-- BEGIN Passage to read --
The facts begin with the predecessors of the plaintiffs in error. The Houston & Great Northern Railroad Company, a local road, was chartered by a special Act

Page 246 U. S. 429

on October 26, 1866. About March 15, 1872, it contracted with the citizens of Palestine in the County of Anderson in consideration of the issue of bonds by the county to maintain its general offices, machine shops, and roundhouses at that place. The International Railroad Company was chartered in like manner on August 5, 1870. In 1872, the two companies agreed to consolidate, and this agreement was ratified by the stockholders of each in 1873. A special Act of April 24, 1874, authorized the consolidated company, known as the International & Great Northern Railroad Company, to issue bonds secured by mortgage and provided that all acts theretofore done in the name of either of the companies should be of the same binding effect upon the new one that they were upon the old. In 1875, the new company, in consideration of the erection of houses for its employees, renewed the contract of the Houston & Great Northern and at about the same time it resolved that its general offices should be removed to Palestine. We see no reason for reopening the findings below that the alleged contracts were made. The offices were removed and there they remained, subject to some immaterial interruption, until 1911. The machine shops and roundhouses are still there. Each of the two constituent companies had executed mortgages before the date of the original agreement of the Houston & Great Northern, and each executed another before the contract of the consolidated company in 1875. These mortgages were all foreclosed in 1879, and the property conveyed to a corporation, still called the International & Great Northern Railroad Company, by a deed that conveyed all the franchises and chartered powers of the original roads. The foreclosure is one fact relied upon for the defense.

The purchasing company, in its turn, executed mortgages, one of which, including, like the earlier ones that we have mentioned, the franchise to be a corporation,

Page 246 U. S. 430

dated in 1881, is the source of the plaintiff in error's title, by a foreclosure in 1910-1911. Before this last foreclosure took place, two statutes were enacted in Texas that are important. The first, known as the Office-Shops Act, approved March 27, 1889, c. 106, Rev.Civil Stat.s 1911, § 6423, provided that every railroad company chartered by the state or owning or operating a line within the state should permanently maintain its general offices at the place named in its charter, and if no certain place were named there, at such place as it should have contracted to locate them, otherwise at such place as it should designate; also that it should maintain its machine shops and roundhouses at the place where it had contracted to keep them, and that, if the offices, shops or roundhouses were located on the line of a railroad in a county that had aided such railroad by an issue of bonds in consideration of the location being made, then such location should not be changed,

"and this shall apply as well to a railroad that may have been consolidated with another as to those which have maintained their original organization."
-- END Passage to read --
→ Requirements
In one to three sentences, explain why the Houston & Great Northern Railroad Company agreed around 1872 to keep its general offices, machine shops, and roundhouses at Palestine, based on the railroad passage. These items have no connection to the railroad passage above.
-- BEGIN Raw data --
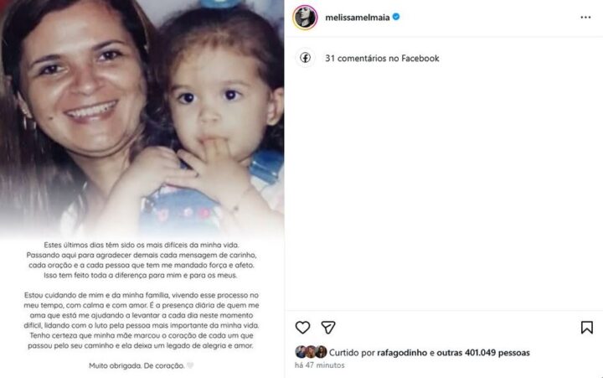Click the first liker avatar
Screen dimensions: 603x378
coord(301,352)
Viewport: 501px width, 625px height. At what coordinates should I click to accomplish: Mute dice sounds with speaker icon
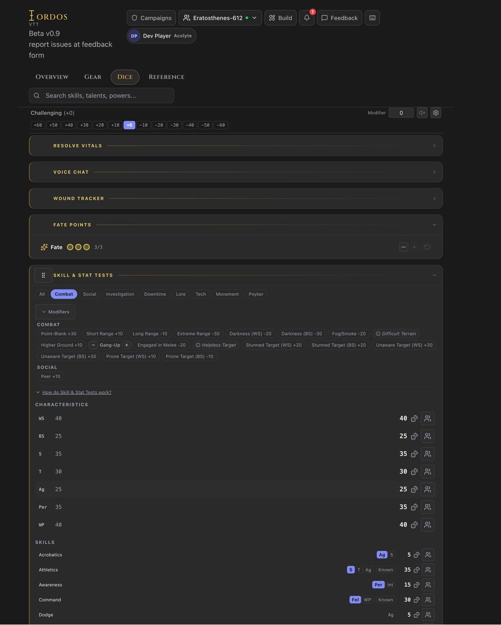422,113
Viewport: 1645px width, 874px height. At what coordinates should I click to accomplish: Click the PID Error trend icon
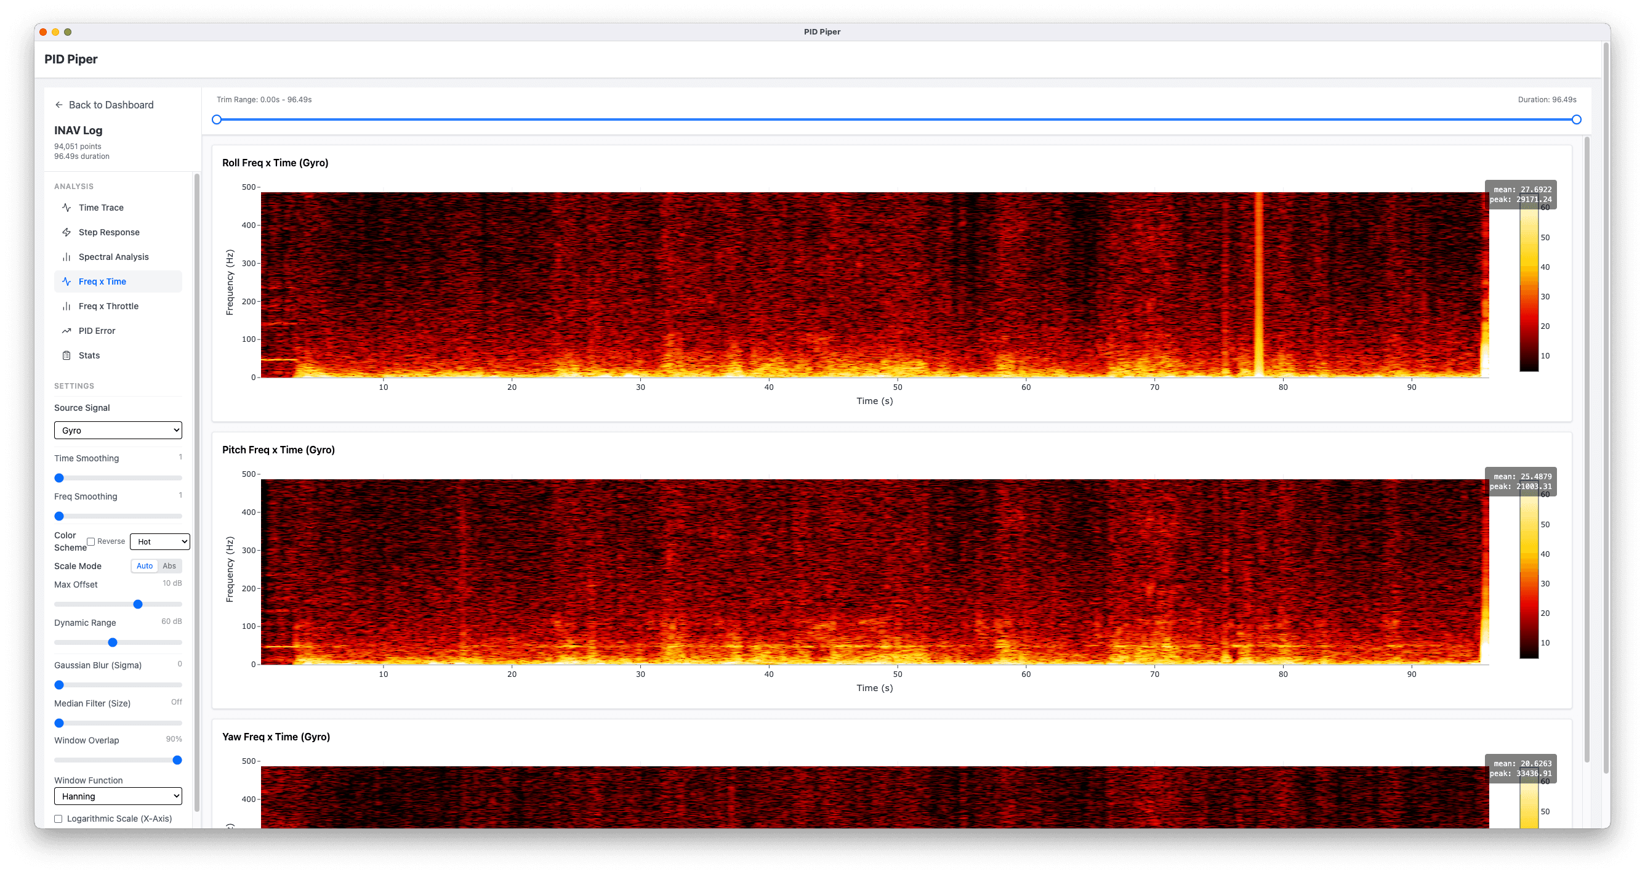pyautogui.click(x=66, y=331)
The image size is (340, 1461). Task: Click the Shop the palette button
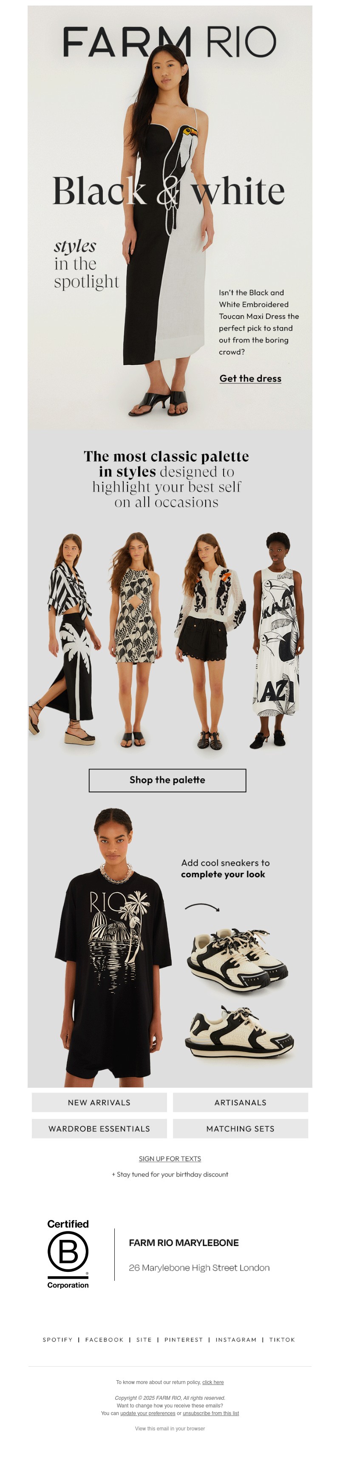pyautogui.click(x=167, y=780)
-- END Raw data --
→ Answer below
The company made that contract with the citizens of Palestine in Anderson County in consideration of the county issuing bonds. The county's bond issue was what the railroad received in exchange for promising to maintain its general offices, machine shops, and roundhouses there.